- Shmuel Rubinstein claims university unlawfully denied tenure
- Relevance of Harvard’s attitudes about Israel probed
Harvard University and the response of its former President Claudine Gay to antisemitism on campus in 2023 aren’t relevant to an Israeli professor’s breach of contract lawsuit over his tenure denial, a Massachusetts judge suggested Wednesday.
“I’m just worried it’s going to be a giant distraction,” Judge Christopher Barry-Smith said during a hearing on what evidence can be brought up in an upcoming trial in the Massachusetts Superior Court, Middlesex County.

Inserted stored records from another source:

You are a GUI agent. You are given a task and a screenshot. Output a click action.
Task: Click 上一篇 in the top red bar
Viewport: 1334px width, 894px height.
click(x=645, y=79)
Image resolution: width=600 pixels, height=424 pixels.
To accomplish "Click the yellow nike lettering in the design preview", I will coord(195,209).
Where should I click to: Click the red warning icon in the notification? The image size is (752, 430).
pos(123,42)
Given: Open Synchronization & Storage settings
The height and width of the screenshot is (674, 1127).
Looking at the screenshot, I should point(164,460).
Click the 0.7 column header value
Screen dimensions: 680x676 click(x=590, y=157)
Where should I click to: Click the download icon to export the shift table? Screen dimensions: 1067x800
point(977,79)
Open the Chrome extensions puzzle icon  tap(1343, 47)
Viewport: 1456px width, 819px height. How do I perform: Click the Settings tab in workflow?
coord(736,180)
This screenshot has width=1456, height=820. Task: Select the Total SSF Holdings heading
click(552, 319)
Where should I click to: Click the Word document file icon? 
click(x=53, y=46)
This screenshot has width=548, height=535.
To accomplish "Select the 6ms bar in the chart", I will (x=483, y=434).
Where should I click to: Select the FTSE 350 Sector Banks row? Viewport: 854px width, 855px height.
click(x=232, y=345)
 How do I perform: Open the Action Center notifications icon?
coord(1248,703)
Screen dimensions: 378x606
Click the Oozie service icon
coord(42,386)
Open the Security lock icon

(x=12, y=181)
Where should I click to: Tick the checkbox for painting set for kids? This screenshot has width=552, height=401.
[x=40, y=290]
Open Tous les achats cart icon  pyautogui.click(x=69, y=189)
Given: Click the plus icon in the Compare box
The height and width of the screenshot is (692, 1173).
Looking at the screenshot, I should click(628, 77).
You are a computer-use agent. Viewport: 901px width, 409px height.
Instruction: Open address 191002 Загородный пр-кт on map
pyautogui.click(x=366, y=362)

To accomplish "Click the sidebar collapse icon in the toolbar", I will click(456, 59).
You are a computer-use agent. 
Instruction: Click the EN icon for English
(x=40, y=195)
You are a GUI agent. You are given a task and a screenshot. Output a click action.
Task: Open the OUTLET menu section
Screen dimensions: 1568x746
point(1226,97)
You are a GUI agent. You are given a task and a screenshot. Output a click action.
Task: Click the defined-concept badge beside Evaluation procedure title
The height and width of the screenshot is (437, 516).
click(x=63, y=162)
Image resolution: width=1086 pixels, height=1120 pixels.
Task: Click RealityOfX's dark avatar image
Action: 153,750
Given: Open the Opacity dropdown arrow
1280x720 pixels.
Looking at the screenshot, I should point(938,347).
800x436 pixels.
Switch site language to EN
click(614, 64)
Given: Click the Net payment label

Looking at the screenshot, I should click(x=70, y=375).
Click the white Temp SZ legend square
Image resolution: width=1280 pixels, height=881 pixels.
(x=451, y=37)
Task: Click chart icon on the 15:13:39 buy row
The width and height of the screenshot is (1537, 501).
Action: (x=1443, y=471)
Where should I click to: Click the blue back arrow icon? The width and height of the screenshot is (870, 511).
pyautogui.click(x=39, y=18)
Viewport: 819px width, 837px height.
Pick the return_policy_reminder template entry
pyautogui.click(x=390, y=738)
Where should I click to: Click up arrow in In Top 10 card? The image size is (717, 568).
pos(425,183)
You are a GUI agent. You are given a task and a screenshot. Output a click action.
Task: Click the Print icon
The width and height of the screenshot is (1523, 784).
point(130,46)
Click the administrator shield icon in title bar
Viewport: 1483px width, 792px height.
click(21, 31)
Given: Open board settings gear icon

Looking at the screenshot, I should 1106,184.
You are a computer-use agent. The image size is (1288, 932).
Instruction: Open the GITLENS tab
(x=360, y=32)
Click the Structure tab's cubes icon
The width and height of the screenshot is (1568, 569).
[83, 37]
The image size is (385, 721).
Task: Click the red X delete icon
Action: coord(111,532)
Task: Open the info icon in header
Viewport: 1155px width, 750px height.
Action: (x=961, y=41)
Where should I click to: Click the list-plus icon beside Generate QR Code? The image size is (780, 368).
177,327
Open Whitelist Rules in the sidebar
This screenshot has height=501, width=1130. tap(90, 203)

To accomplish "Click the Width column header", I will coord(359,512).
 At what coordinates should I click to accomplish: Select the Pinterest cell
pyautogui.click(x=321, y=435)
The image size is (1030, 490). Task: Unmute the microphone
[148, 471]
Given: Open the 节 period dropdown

Shmuel Rubinstein, a professor of applied physics at Harvard, claims the university breached its contract by unlawfully denying him tenure. Rubinstein said the university broke its own tenure policies in reviewing his application, and accused a computer science professor of defaming him.
Harvard has been under scrutiny from alumni, students, and lawmakers over how leaders handled rising antisemitism on campus in the wake of Hamas’s attack on Israel and the retaliatory war in Gaza.
The university is also navigating congressional inquiries and federal lawsuits. Gay, the university’s first Black president, resigned this January following allegations of plagiarism and her highly-criticized testimony in front of the US House Committee on Education and the Workforce.
Rubinstein said he wants jurors to be able to consider the recent conduct of Harvard and Gay when they evaluate whether his tenure process complied with university policies. Gay was a dean when he applied for tenure in 2018.
“I have no interest in distracting the jury,” said Monica Shah, a partner for Zalkind Duncan & Bernstein LLP who represents Rubinstein. But thecultural differences between academia in Israel and America are likely to be discussed at trial, so “I do think it would be fair game to examine the witness in a limited way about Harvard’s admission that it has had institutional antisemitism pervade the university,” Shah said.
That argument makes it “start to sound like this is a discrimination case, and it’s not,” Barry-Smith said. “It’s a breach of contract case.”
“If Professor Rubinstein or his attorneys had a hunch that bias against Israelis underlied this decision making, it would have surfaced in the pleadings in the case in advance of 2023 or 2024 and it did not,” Barry-Smith said.
It appears as though Rubinstein is capitalizing on recent scrutiny of antisemitism at Harvard as an “unexpected potential way to undermine Harvard witnesses,” Barry-Smith said. “I don’t think what happened in 2023 and 2024 should matter in this case,” the judge added.
“What the plaintiff is trying to do here by drawing this issue into this case is improper. It’s an attempt to appeal to the sympathies of the jury,” said Daryl Lapp, a partner for Locke Lord LLP who represents Harvard.
Barry-Smith also said bringing the plagiarism allegations against Gay to jurors would in effect impose “a mini trail” on her own research, which “sounds like a waste of time to me.”
“This is nothing but a shifting set of arguments that are about trying to get in front of a jury that she was accused of plagiarism,” Lapp said. “This is not how you impeach a witness.”
Barry-Smith said he’s likely to allow Harvard’s motion in part that would limit what evidence can be presented at trial.
The case is Rubinstein v. President and Fellows of Harvard Coll., Mass. Super. Ct., No. 2081-cv-00609, trial conference 8/7/24.